[EXERCISE PROMPT] Starting at the line with "Task: Open KVB App star tile", retype every remaining line of the records exactly. Do not include pictures.

Segment Start: EXERCISE DATA

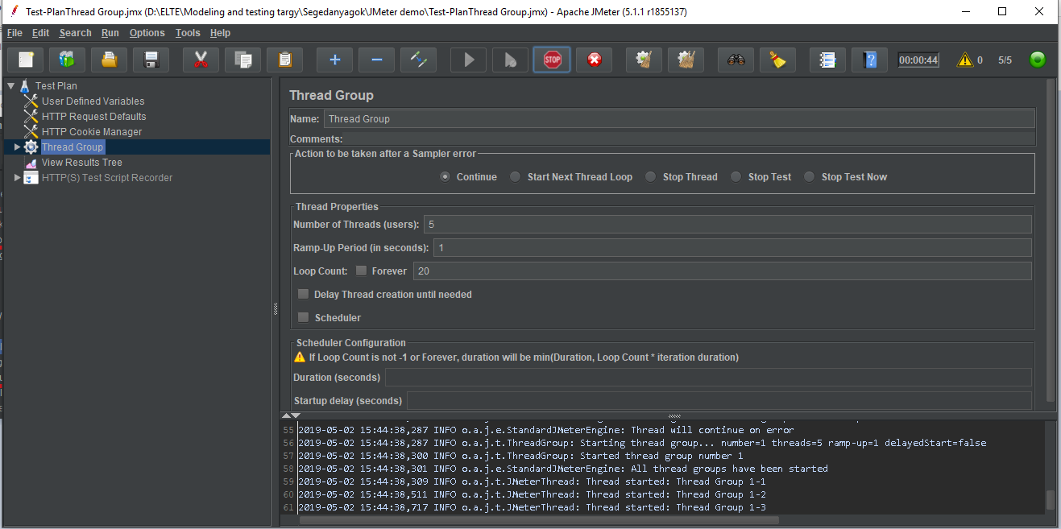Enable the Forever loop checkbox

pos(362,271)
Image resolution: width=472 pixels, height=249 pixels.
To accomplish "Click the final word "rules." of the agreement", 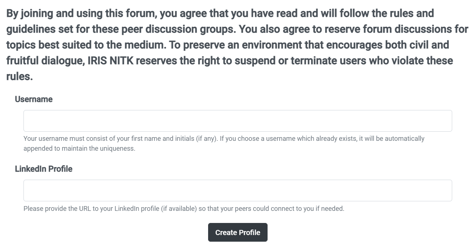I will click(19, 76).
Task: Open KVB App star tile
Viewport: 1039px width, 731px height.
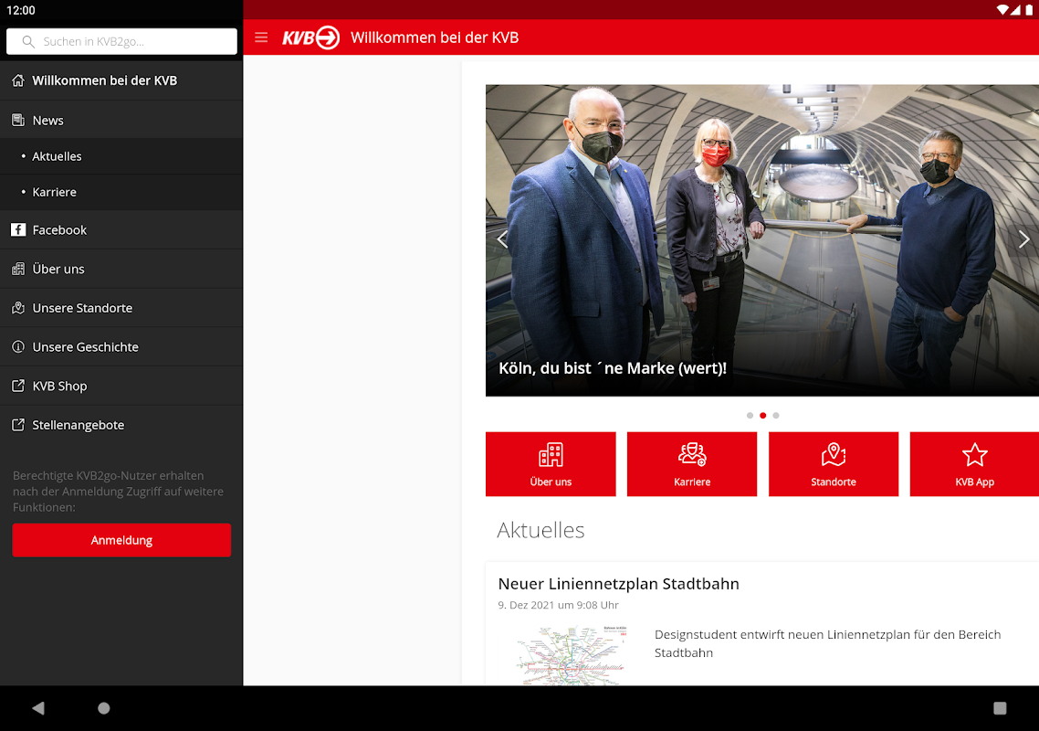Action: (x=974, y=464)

Segment End: EXERCISE DATA

[EXERCISE OUTPUT]
Task: Open KVB App star tile
Viewport: 1039px width, 731px height.
Action: (x=974, y=464)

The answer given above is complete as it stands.